Obama Travels to Europe to Blame USA for Climate Change
‘One of the enemies we will be fighting at this conference is cynicism’
(USA Today) – President Obama urged his fellow world leaders on Monday to reach a landmark deal to curb global warming before it dooms the planet.
“I come here personally as the leader of world’s biggest economy and second biggest emitter to say that America not only acknowledges its role in climate change but embraces doing something about it,” Obama said.
Speaking at the opening session of a United Nations conference attended by 196 nations, he said the “old” arguments for inaction on (climate change) had been broken.
“One of the enemies we will be fighting at this conference is cynicism. The notion we can’t do anything about climate change,” Obama said.
The conference, which is scheduled to conclude on Dec. 11, aims to reach an accord for reducing man-made greenhouses gases that cause global warming.

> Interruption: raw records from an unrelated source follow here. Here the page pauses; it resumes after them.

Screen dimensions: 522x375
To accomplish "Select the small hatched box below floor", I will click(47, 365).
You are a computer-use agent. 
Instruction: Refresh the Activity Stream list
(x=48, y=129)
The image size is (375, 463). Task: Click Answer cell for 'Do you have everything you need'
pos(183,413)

Some 151 world leaders converged on the exhibition halls at Le Bourget Airport just outside the French capital amid extraordinarily tight security.
Paris remains on edge in the wake of the Nov. 13 coordinated terrorist attacks by Islamic State militants in Paris that killed 130 people.

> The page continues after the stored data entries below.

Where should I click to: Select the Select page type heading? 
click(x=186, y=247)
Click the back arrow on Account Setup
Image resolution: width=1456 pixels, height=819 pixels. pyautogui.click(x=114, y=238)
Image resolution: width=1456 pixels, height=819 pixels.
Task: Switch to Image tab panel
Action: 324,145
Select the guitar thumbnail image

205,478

Opening the event on Monday, French Foreign Minister Laurent Fabius said that negotiators had only days to finalize an agreement. He said that when the conference ends, he wants to be able to say “our mission is accomplished.”

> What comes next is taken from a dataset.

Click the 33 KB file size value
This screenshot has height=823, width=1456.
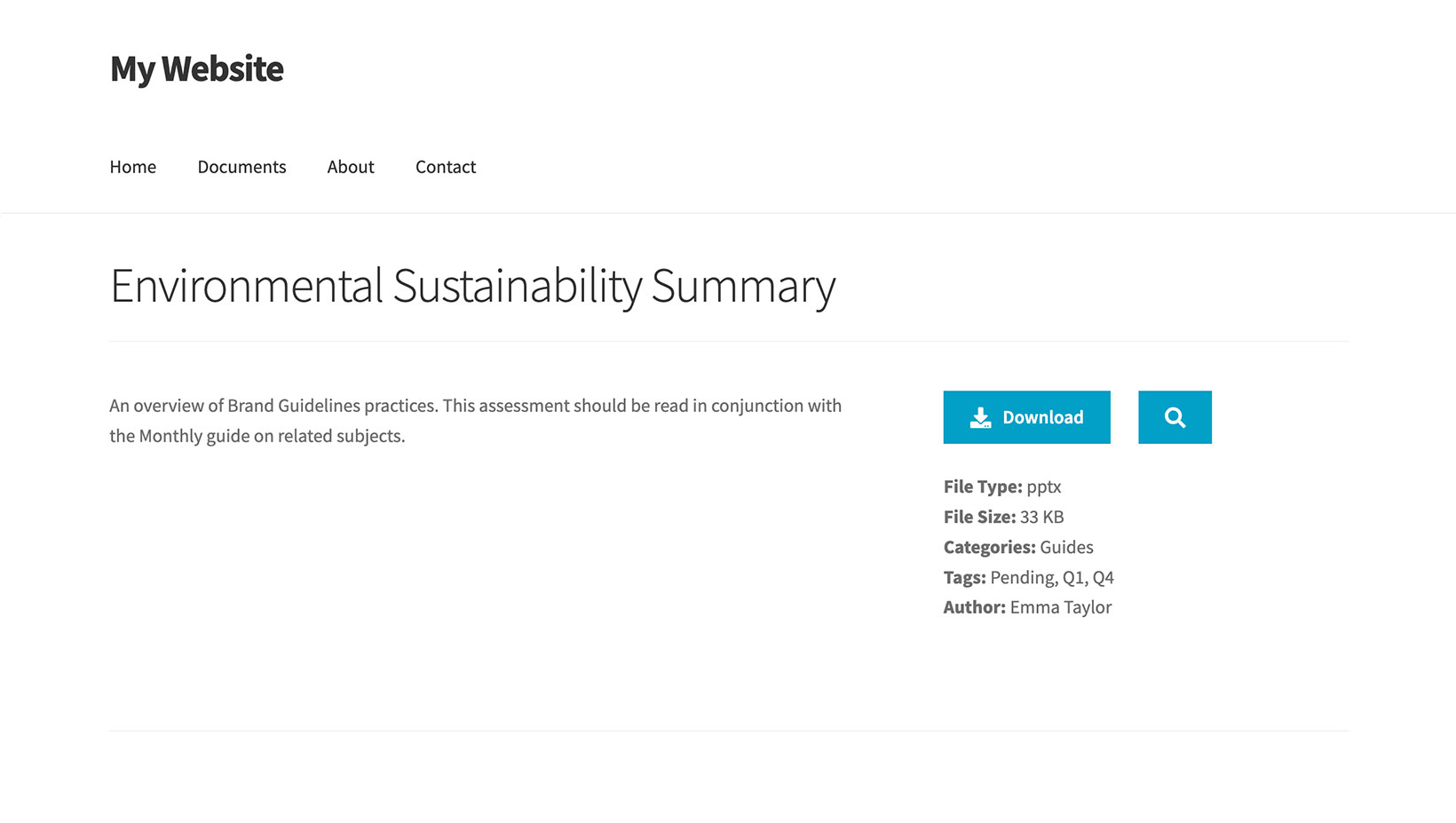[1041, 517]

U.N. climate chief Christina Figueres said in her opening remarks that ”never before has a responsibility so great been in the hands of so few. The world is looking to you.”
In his speech, Obama said that he saw “the effects change first hand in Alaska, where the sea is already swallowing villages and eroding shorelines” and “where glaciers are melting at a pace unprecedented in modern times.”
He called his summer trip to Alaska a “preview of one possible future.”
The president added that “we know the truth, that many nations have contributed little to climate change but will be the first to feel its most destructive effects. For some, island nations, climate change is a threat to their very existence.”
David Waskow of the World Resources Institute, an environmental organization, said that Obama’s speech clearly conveyed what’s at stake, particularly for the most vulnerable communities around the world.
“He underscored that the United States is fully committed to leading by example in the fight against climate change at home and here in Paris. His call for cooperation not conflict is one that will resonate around the world,” Waskow said.
Obama arrived in Paris late Sunday night when he paid a surprise visit to theBataclan theater where 90 people were killed in the attacks on Nov. 13. He placed a white rose at a memorial at the scene.
In his address, he praised Paris for carrying on with the conference despite the attacks and said there was no greater rejection to those who wanted “to tear down the world.”
Earlier on Monday he held bilateral talks with Chinese President Xi Jinping. Obama emphasized the importance of China-U.S. efforts to fight climate change. Their countries are the two biggest greenhouse gas producers.
“Nowhere has our coordination been more necessary and more fruitful”, he said.
China’s president, like Obama, used his speech at the summit to acknowledge that, as the world’s largest emitter, it needed to support developing countries financially and technologically to combat global warming.
French President Francois Hollande connected the fight against global warming to the fight against extremism.
“What is at stake with this climate conference is peace,” he said at the opening of the summit.
“The fight against terrorism and the fight against climate change are two major global challenges we must face,” he said.